A Civil War Biography

Charles Griffin

Griffin was born 18 December 1825 in Granville, Licking County Ohio. After graduating 23rd in the West Point class of 1847 he was posted to the 2nd US artillery. The 2nd, along with its new 2nd lieutenant, was ordered to Mexico. Griffin commanded an artillery company during the final campaign of the war. In 1849 he was promoted to 1st lieutenant and fought Navajo Indians in New Mexico until 1854. He remained on the frontier until in early 1860 he was assigned to West Point as an artillery instructor.

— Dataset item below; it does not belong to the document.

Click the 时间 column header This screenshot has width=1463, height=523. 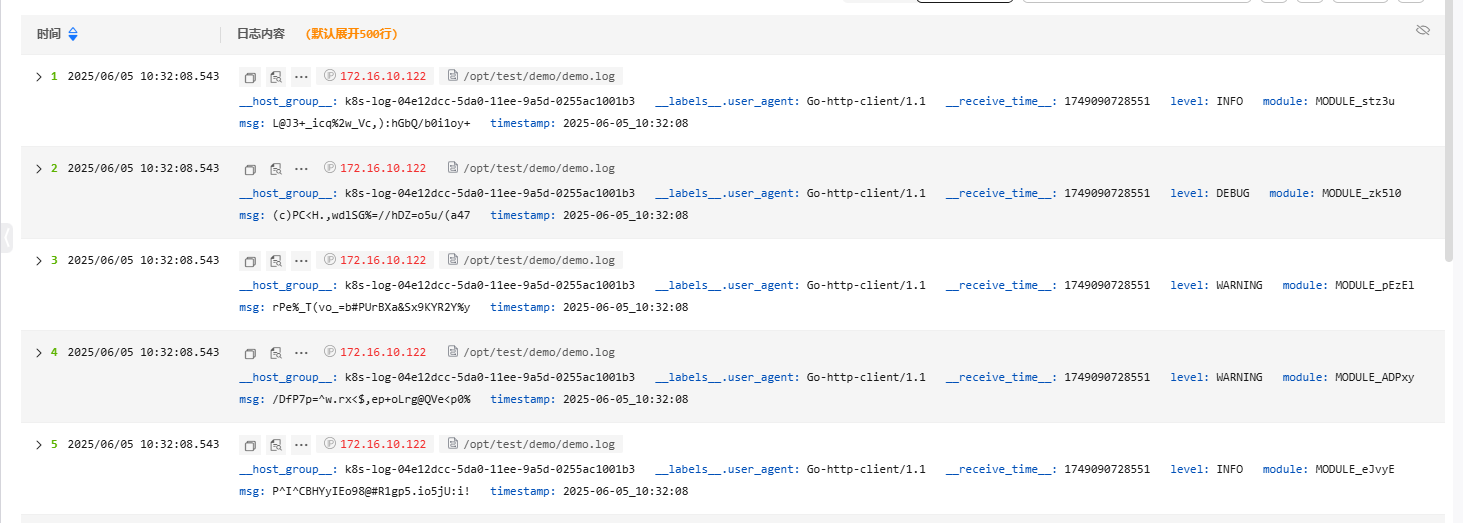coord(49,34)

At 1st Bull Run Griffin, by then a captain in the 2 US artillery, commanded the West Point battery which he had formed from the enlisted men stationed at the military academy. The battery became battery D of the 5th US artillery. Griffin was promoted to brigadier general of volunteers on 9 June 1862 and, transferred to the infantry, commanded the 2nd brigade in George W. Morell's 1st division of Fitz John Porter's V Corps during the Seven Days. At Malvern Hill he massed his artillery to support his brigade. Immediately after 2nd Bull Run, John Pope charged Griffin with failing to take part in the action. Griffin was arrested but was released after Pope was sent packing to the Department of the Northwest. Griffin was elevated to division command. He commanded the 1st division of the V Corps at Antietam, Fredericksburg, and Chancellorsville. Although present at Gettysburg, he was too sick to lead his division. He was again in division command at the Wilderness and retained this command through Petersburg. He was brevetted major general of volunteers on 1 August 1864 and colonel in the regular army on 18 August 1864. He was given command of the V Corps during the Appomattox campaign and distinguished himself at Five Forks. On 13 March 1865 he was brevetted both brigadier and major general in the regular army. At Appomattox he was designated by Ulysses S. Grant to receive the arms and colors of the surrendering Army of Northern Virginia.

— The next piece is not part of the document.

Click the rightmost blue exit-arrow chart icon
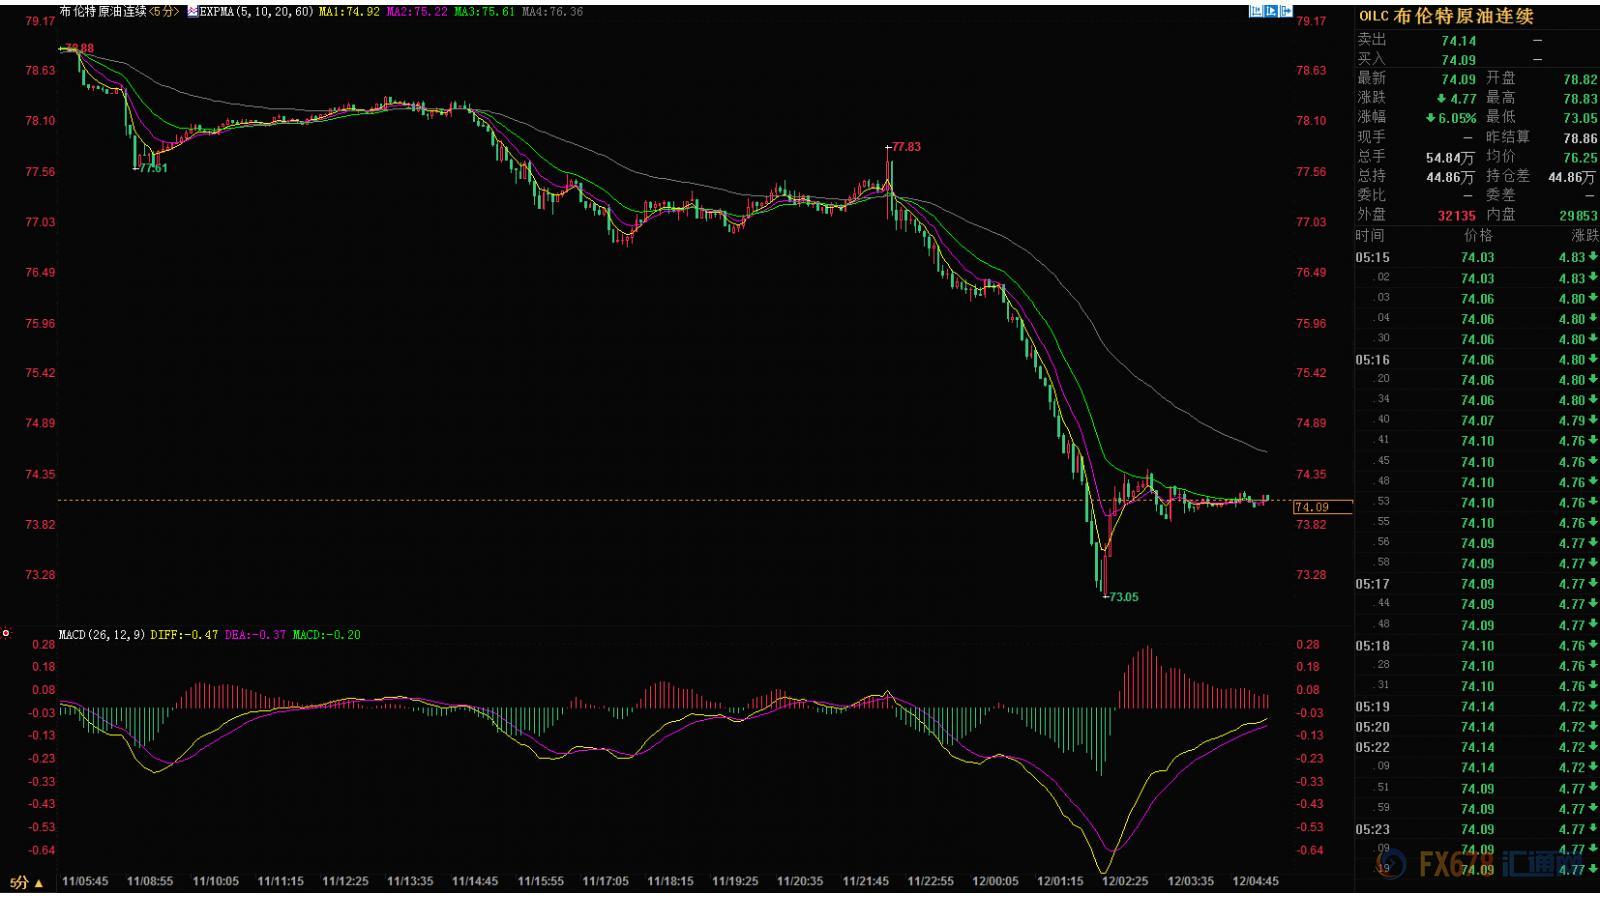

Griffin remained in the army after the war. On 10 August 1865 he was assigned to command the District of Maine with his headquarters in Portland. On 28 July 1866 he was commissioned colonel of the 35th US infantry and shortly thereafter was given command of the Department of Texas with headquarters at Galveston. He immediately set about to the work of reconstruction, registering both black and white voters and replacing all officeholders that had supported the Confederacy. He even persuaded Philip Sheridan, the commander of the 5th military district of which Texas was a part, to remove the governor, James W. Throckmorton and put Elisha M. Pease, a Republican and Unionist, in his place. On 5 September 1867, while a yellow fever epidemic raged in Galveston, Griffin was assigned temporary command of the 5th military district. He was ordered to the district's headquarters in New Orleans, Louisiana but refused to leave Galveston in its time of need liking it to deserting one's post in time of battle. On 15 September 1867 he succumbed to the fever.